**TASK PROMPT:** List each line from the saved entries below that contains the word "arrow".

START DATA FOR THE TASK

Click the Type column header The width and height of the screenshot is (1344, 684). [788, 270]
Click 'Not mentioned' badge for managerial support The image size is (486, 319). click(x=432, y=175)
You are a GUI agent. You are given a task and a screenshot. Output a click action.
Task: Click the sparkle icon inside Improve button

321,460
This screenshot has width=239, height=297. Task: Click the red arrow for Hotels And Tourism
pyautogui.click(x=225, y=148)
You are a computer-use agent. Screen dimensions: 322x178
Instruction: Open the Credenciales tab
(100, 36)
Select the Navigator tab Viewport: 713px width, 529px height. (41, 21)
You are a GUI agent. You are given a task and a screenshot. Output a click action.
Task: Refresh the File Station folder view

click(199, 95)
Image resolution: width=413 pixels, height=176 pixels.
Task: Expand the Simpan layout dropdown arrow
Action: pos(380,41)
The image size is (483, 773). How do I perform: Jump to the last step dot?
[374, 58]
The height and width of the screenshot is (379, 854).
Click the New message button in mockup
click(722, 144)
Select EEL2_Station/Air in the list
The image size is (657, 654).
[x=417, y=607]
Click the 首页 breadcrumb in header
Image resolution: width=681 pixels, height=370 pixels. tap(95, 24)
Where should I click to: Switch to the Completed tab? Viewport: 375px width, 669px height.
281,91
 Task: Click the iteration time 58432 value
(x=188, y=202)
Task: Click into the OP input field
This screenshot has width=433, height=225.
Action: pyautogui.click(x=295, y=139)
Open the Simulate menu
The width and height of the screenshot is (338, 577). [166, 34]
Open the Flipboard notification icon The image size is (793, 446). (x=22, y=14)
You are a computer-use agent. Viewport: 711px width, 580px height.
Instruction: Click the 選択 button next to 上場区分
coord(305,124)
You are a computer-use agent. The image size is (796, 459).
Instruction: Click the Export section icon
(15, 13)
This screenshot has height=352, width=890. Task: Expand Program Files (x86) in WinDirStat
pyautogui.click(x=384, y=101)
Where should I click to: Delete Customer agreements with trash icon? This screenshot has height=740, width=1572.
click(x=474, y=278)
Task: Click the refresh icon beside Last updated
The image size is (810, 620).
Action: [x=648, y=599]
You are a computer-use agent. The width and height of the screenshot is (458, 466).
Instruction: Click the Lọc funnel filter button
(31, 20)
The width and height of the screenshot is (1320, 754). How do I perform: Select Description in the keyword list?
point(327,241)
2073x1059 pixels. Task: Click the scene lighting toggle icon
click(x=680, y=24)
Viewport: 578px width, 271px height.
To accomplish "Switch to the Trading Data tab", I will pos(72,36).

END DATA FOR THE TASK

**SOLUTION TO THE PROBLEM:**
This screenshot has width=239, height=297. Task: Click the red arrow for Hotels And Tourism
Task: Expand the Simpan layout dropdown arrow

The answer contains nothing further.